As jubarte fazem parte da Lista Oficial de Espécies Ameaçadas de Extinção do IBAMA. Calcula-se que 95% da população dessa espécie tenha sido dizimada durante o período em que a caça às baleias era permitida. A prática só foi banida mundialmente em 1986 e atualmente devem existir apenas 25 mil baleias jubarte nos oceanos. Na Paraíba, uma indústria nipo-brasileira de caça funcionou até 1985 e quase liquidou todas as grandes baleias que freqüentavam a costa nordestina. Aos poucos, elas estão voltando a freqüentar a região e os pesquisadores querem que continue assim.

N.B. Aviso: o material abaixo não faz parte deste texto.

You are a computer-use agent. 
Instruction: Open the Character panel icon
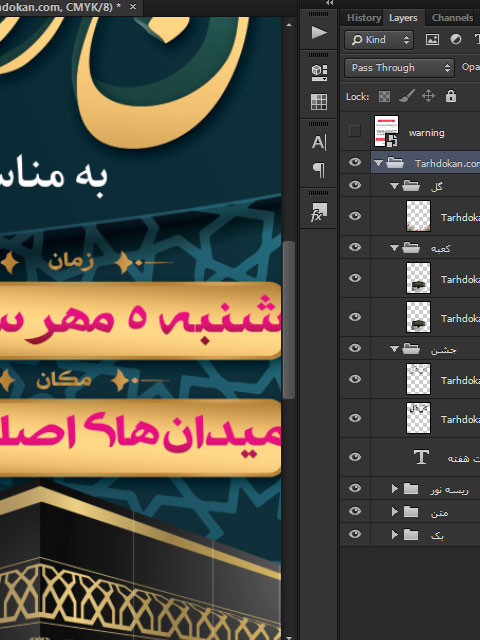[x=319, y=142]
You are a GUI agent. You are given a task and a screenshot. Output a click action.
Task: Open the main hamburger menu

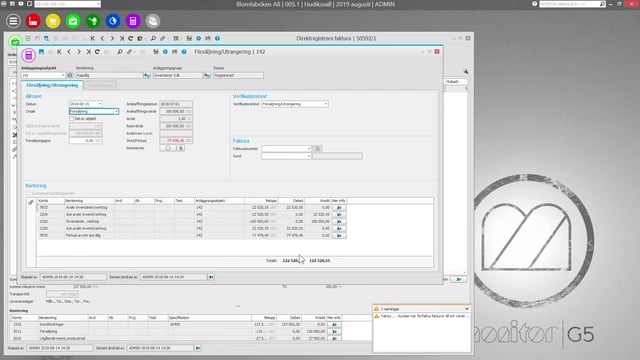click(13, 21)
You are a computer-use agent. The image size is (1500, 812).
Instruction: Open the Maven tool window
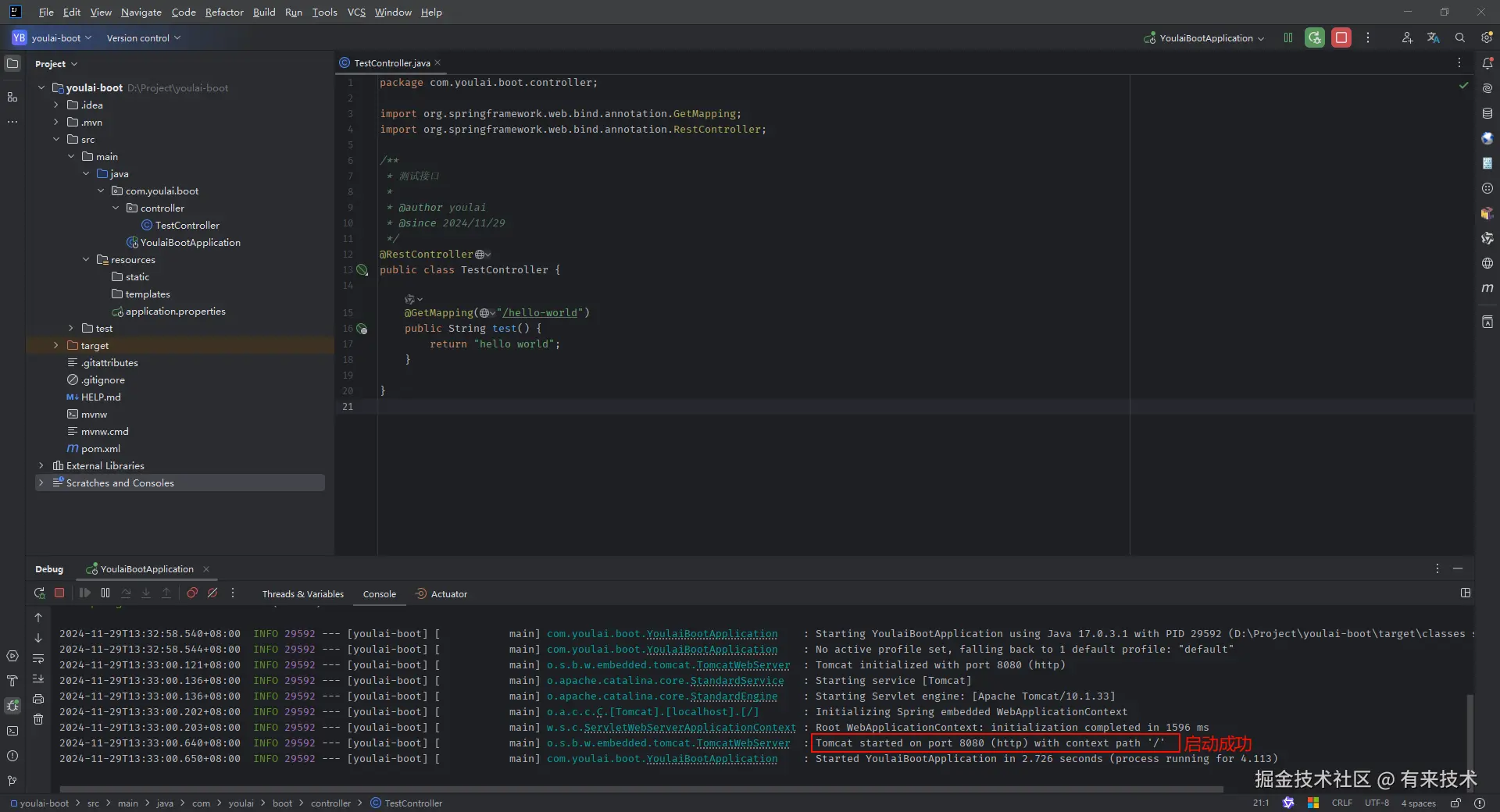[x=1487, y=288]
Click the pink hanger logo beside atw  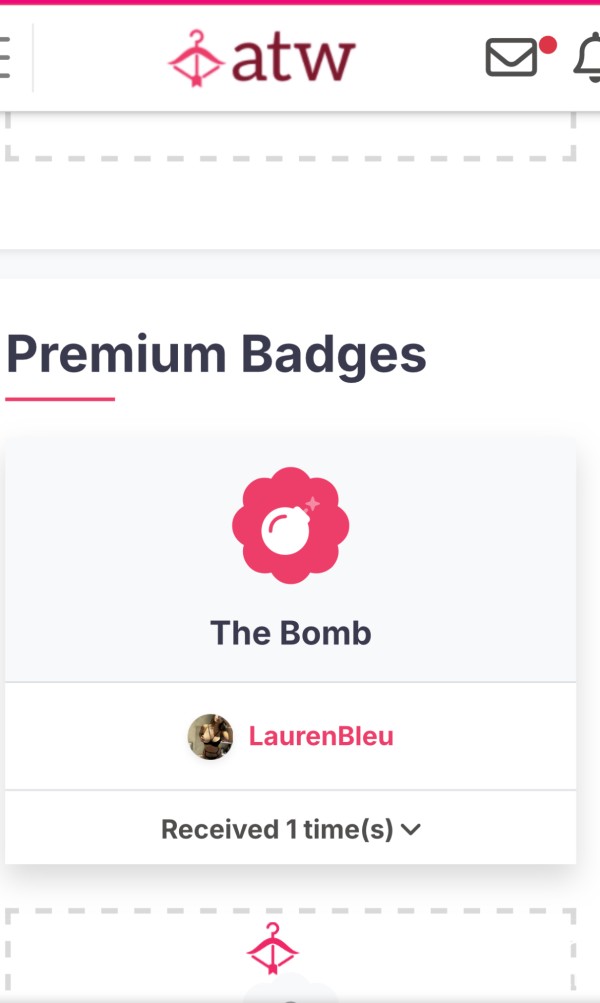pos(196,58)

Durante a expedição foram coletadas amostras genéticas para identificar não apenas o sexo, que não é possível distinguir a olho nu, mas o grau de parentesco das visitantes com outras populações mundiais. Estudos parecidos permitiram a pesquisadores descobrir que baleias minkes pescadas ilegalmente no Atlântico estavam sendo vendidas pela Noruega ao Japão. Essas amostras são pedaços de pele e gorduras que ajudam a identificar características do animal e do habitat em que ele vive. Como por exemplo, o grau de contaminação química de determinadas áreas do oceano.

Metais pesados provenientes de dejetos industriais se acumulam
na camada de gordura dos animais e são transferidos através da cadeia alimentar. Os mamíferos marinhos costumam ter um alto índice dessas substâncias nos tecidos, por serem predadores e estarem no topo da cadeia alimentar. Esse tipo de contaminação destrói o sistema imunológico, diminui a capacidade reprodutiva e danifica rins, fígado e o sistema nervoso das baleias. Até o fim do ano, participantes da Expedição Cetáceos do Nordeste esperam concluir as análises do material genético coletado na viagem.

As baleias avistadas durante a viagem também foram fotografadas para serem catalogadas e comparadas com outras que já passaram pelo litoral nordestino. As jubarte têm manchas pretas e brancas na cauda que funcionam como impressões digitais e permitem a identificação individual. A partir daí é possível estudar as relações sociais, o deslocamento, a história da espécie e outros fatores. Usando essa técnica, o Projeto Baleia Jubarte já cadastrou aproximadamente uma população de mil baleias na região de Abrolhos e pretende aprofundar cada vez mais o monitoramento da espécie. Tudo para que elas nunca mais tenham motivos para deixar de freqüentar as águas quentes do nordeste brasileiro.